As can be seen, 96% of all the total scripts that were executed, used less than 10K computation units.

Hence, the proposed change will only affect around 4% of the submitted scripts.

Currently, the average number of scripts executed per second is ~30 per second (looking back 90 days). Hence this change only impacts ~2 scripts (per second).

For comparison, here are the computation units used by transactions,

Percentile Computation units
99th Percentile 4853
95th Percentile 3860
50th Percentile (median) 207
Average (mean) 870

Computation units used by transactions are well below the maximum permissible limit of 9999 and also lesser than scripts.

The data was reported for the script_computation_used and the transaction_computation_used metric by the two execution nodes run by the foundation. Refer to the Appendix for more data.

Scripts that use more than 9999 computation units can be refactored to use fewer computation units. Here are some best practices for revising such scripts.

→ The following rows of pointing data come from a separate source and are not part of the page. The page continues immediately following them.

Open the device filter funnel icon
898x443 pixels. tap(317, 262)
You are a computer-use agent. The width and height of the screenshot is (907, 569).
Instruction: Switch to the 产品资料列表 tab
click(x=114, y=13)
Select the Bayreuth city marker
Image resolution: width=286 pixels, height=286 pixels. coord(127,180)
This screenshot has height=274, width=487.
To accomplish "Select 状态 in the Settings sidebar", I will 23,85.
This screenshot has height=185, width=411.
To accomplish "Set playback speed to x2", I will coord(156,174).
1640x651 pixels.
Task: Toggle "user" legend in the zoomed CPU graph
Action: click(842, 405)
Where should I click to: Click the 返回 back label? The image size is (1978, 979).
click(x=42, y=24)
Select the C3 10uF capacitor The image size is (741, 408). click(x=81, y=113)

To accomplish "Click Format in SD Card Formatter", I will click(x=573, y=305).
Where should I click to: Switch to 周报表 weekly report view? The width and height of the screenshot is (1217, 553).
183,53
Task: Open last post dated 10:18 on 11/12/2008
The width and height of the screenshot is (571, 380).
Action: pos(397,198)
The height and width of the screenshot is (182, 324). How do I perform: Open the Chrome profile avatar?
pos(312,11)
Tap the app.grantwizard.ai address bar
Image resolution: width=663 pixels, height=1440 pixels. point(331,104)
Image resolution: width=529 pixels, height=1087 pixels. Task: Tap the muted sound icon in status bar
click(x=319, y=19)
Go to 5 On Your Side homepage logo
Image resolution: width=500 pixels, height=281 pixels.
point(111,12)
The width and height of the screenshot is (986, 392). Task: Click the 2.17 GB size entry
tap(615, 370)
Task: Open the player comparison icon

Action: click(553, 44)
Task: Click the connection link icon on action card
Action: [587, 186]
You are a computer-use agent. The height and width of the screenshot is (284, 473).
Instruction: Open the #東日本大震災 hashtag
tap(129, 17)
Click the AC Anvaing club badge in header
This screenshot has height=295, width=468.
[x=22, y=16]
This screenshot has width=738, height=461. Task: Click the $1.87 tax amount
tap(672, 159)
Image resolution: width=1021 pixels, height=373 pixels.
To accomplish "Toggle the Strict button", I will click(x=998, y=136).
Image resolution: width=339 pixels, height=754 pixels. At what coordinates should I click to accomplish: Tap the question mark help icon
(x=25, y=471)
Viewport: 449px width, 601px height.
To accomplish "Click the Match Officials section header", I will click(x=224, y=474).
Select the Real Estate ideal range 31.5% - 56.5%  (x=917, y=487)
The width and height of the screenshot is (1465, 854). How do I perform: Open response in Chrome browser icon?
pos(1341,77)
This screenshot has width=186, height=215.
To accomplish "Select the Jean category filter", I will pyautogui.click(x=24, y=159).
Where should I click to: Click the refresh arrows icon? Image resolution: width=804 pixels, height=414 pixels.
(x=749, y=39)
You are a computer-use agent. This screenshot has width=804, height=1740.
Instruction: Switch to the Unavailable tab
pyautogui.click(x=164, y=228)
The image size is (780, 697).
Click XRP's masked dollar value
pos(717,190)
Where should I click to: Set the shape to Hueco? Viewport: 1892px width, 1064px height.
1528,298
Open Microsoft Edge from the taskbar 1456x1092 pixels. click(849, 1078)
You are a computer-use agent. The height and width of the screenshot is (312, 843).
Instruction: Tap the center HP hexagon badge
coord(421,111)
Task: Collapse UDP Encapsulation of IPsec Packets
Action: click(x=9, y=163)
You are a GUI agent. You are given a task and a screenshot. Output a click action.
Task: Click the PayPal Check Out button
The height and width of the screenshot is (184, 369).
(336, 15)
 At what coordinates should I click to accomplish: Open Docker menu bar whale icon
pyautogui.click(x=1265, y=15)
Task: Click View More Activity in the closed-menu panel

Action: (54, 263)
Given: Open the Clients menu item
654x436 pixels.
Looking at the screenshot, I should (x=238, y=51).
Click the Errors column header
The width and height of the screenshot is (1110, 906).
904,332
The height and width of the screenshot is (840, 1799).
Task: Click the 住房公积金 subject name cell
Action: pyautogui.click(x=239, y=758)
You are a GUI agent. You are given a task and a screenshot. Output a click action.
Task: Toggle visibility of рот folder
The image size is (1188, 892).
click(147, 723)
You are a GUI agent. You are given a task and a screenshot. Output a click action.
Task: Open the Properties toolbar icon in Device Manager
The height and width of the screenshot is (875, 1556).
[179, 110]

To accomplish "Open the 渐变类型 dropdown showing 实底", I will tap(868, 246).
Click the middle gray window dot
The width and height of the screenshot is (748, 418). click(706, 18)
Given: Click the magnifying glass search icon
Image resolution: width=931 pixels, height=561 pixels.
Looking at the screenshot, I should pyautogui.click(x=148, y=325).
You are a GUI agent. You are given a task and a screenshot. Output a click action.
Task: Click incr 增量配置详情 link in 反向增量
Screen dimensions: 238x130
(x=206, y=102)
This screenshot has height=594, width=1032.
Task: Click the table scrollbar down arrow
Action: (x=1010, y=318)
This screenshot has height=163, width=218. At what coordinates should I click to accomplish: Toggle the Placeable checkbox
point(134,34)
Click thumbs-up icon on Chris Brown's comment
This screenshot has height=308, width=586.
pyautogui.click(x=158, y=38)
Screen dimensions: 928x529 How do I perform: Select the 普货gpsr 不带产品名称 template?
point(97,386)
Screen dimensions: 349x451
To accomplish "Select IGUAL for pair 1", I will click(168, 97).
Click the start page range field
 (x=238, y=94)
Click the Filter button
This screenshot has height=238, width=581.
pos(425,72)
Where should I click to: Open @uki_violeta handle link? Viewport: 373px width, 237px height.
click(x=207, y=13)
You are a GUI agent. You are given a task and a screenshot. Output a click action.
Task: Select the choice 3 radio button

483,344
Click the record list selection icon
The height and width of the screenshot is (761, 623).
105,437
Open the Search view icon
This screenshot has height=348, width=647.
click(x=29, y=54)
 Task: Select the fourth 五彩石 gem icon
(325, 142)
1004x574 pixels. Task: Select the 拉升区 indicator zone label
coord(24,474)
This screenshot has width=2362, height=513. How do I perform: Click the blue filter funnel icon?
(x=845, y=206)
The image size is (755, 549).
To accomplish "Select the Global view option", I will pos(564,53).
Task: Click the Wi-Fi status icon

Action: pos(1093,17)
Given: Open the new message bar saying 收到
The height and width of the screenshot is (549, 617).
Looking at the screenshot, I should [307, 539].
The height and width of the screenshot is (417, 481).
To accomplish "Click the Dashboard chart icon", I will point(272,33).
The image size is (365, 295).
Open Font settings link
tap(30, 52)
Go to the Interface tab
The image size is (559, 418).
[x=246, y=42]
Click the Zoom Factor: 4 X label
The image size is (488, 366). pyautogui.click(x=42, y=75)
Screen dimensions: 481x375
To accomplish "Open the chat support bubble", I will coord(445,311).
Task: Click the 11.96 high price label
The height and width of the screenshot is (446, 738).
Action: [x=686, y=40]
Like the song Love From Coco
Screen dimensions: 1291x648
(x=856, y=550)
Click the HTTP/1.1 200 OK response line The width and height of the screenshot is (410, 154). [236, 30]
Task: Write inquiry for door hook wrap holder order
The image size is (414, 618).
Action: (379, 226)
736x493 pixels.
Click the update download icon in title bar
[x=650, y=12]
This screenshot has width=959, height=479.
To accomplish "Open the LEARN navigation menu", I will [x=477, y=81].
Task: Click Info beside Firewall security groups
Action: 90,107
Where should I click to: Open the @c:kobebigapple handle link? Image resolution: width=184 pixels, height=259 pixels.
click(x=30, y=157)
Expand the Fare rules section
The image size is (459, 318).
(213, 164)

  1. Script execution on the access node

Script execution on the access node is now ready! Access nodes can now sync execution state data and optionally execute scripts locally without forwarding the script request to an execution node. This is a major unlock as it enables unbounded non-rate limited script execution on a self-hosted access node. It also allows users to run scripts which require more than 10K computation units on their self-hosted access nodes.


  1. The proposal is to change the default computation limit for scripts. However, an execution node operator can override this default and choose a different and possibly more stricter limit.

  2. This proposal should not be mixed with the rate limits on the script execution API call. Those limits define the acceptable rate of requests per second by the access node operators.


The change can be rolled out in stages going from 100K (current limit) to 50K first. And then, after a few weeks, going down from 50K to 25K and eventually to 9,999. Such a gradual rollout will allow everyone to revise their scripts.

I would appreciate your feedback and am more than happy to answer any questions or gather more data.

Thank you,



Following is a heat map showing the distribution of computation used by scripts over time confirming that only a small percentage of scripts use more than 10000 computation units.


Link to the discord discussion earlier on this topic

I think this is very much needed. Currently scripts can create very heavy load.